Lifestyle

Hong Kong’s Cheung Chau bun snatching contest to resume in May after 3-year Covid-19 hiatus


Hong Kong’s iconic bun scrambling competition will be held for the first time in three years, with applications opening next Monday.

“Physically fit people aged 18 or above” are welcome to apply by March 20, the Leisure and Cultural Services Department announced on Friday.

Bun snatching competition in Cheung Chau, Hong Kong. Photo: GovHK.

The final round of the competition, where contestants climb up a tower covered with buns, will be held on May 26 at the soccer pitch of Pak Tai Temple Playground on Cheung Chau.

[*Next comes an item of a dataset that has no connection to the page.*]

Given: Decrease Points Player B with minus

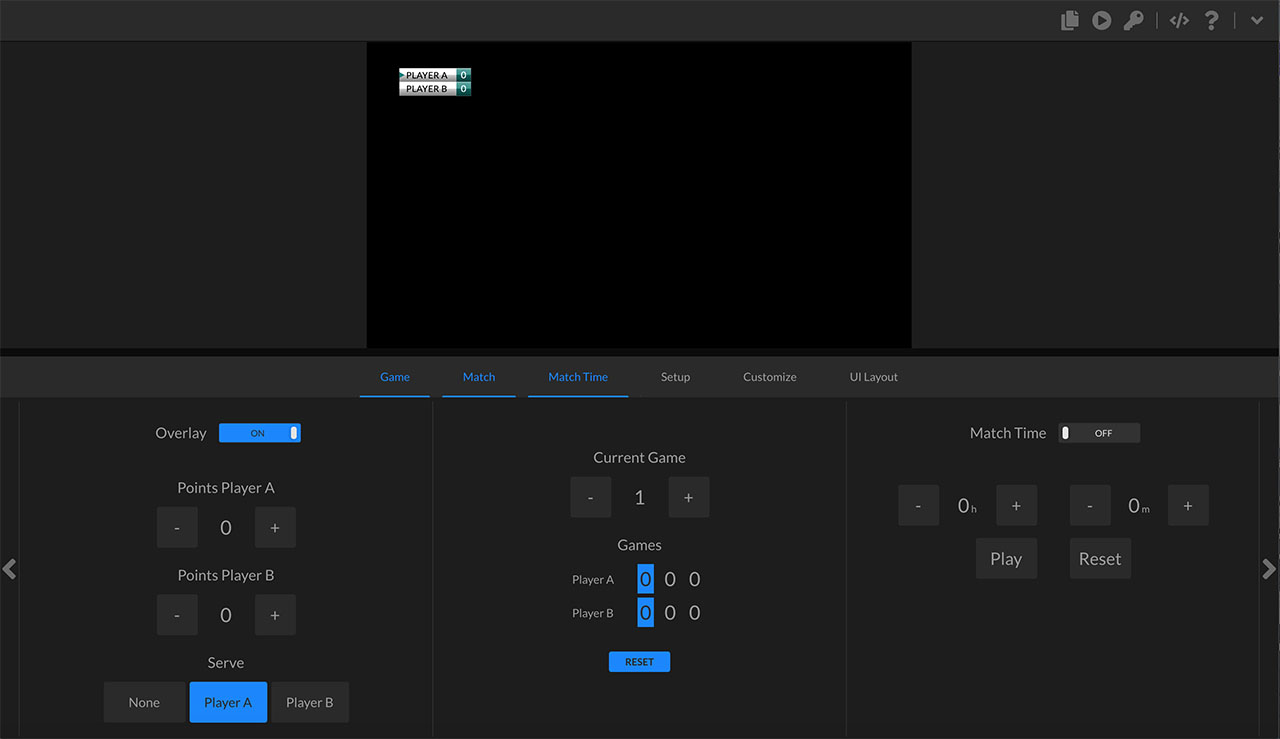Looking at the screenshot, I should (x=177, y=615).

Traditionally, the famed bun competition is part of Cheung Chau’s Jiao Festival. Other celebrations include  “Piu Sik,” which translates to “floating colours,” where children in fancy dress are held up on towering poles and paraded through streets of the outlying island.

Intangible Cultural Heritage

According to the Hong Kong Intangible Cultural Heritage Database, the Jiao Festival has been practised for over a century.

“Legends say that Cheung Chau was devastated by a plague in the late Qing dynasty. To dispel the disaster, Huizhou and Chiu Chow natives invited accomplished monks and Taoist priests and set up a sacrificial altar in front of Pak Tai Temple to pray to deities, repent and to comfort departed souls from the land and the sea,” the database read.

File Photo: GovHK.

Following the the plague, “residents on Cheung Chau have been organising the annual Jiao Festival to express gratitude to Pak Tai for blessing the area with peace,” the website read.

The Jiao Festival, as well as the bun snatching competition, attract tens of thousands of spectators every year including visitors across the globe. However, celebrations were called off for three years in a row since 2020 after the Covid-19 pandemic began.

Hong Kong once maintained one of the world’s strictest Covid-19 social distancing regime, and a city-wide mask mandate remains in place. However, the majority of the city’s restrictions, including limits of the number of people allowed in group gathering limits and quarantine for incoming travellers, were lifted late last year.